Vorbilder? "Einstein, weil er seiner Zeit voraus und revolutionär war", sagt Stephan Wrage.
Profil
Querdenker Stephan Wrage
1972 wird Stephan Wrage in Hamburg geboren. Schon als Jugendlicher ist er begeisterter Segler und Lenkdrachenflieger.
1993 macht er sich als Berater für EDV- und Chipkartenlösungen selbstständig, hört aber bald wieder auf.
1994 beginnt er sein Studium zum Wirtschaftsingenieur mit den Schwerpunkten Maschinenbau, Logistik, Innovationsmanagement und Controlling. Er studiert an der TU Kaiserslautern und der TU Dresden und schließt mit Prädikatsexamen ab.

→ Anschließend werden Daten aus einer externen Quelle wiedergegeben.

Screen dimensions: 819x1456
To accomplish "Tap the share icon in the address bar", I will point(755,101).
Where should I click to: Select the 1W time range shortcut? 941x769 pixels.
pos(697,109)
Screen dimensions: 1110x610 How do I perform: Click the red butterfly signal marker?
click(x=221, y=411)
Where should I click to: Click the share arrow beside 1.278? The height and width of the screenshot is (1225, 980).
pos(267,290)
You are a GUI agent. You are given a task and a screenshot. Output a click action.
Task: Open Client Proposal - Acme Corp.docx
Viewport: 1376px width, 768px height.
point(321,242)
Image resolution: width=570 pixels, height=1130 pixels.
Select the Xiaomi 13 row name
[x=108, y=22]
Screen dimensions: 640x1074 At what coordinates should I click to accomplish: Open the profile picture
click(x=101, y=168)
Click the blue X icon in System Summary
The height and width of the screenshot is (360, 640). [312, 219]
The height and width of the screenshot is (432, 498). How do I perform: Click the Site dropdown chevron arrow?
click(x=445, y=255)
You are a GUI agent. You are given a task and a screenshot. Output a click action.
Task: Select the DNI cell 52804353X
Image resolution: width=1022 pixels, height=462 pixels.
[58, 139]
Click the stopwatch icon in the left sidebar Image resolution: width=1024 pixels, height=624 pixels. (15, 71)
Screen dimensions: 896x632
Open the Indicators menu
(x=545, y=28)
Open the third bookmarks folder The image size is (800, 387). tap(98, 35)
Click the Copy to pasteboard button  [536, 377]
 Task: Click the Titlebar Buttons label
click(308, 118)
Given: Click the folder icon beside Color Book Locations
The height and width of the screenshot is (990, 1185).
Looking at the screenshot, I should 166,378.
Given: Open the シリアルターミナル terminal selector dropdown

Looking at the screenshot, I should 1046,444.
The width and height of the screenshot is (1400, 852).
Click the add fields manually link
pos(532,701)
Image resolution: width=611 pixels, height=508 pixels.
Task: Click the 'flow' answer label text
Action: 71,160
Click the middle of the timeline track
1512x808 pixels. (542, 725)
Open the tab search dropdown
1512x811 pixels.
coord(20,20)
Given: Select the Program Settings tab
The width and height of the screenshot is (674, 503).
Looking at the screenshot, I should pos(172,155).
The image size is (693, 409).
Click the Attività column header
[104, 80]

1997 arbeitet er im Rahmen seines Studiums an einem Fabrikneubau der SAD GmbH in Dresden, einem Unternehmen, das Antriebe fertigt.
2001 gründet Stephan Wrage Skysails.
2004 sticht „Jan Luiken“ in See, das erste Schiff mit einem Skysail.
2009 rüstet Skysails eine erste Serie von drei Frachtschiffen mit dem Drachenzug-System der neuesten Generation aus. Stephan Wrage lebt mit seiner langjährigen Lebensgefährtin in Hamburg.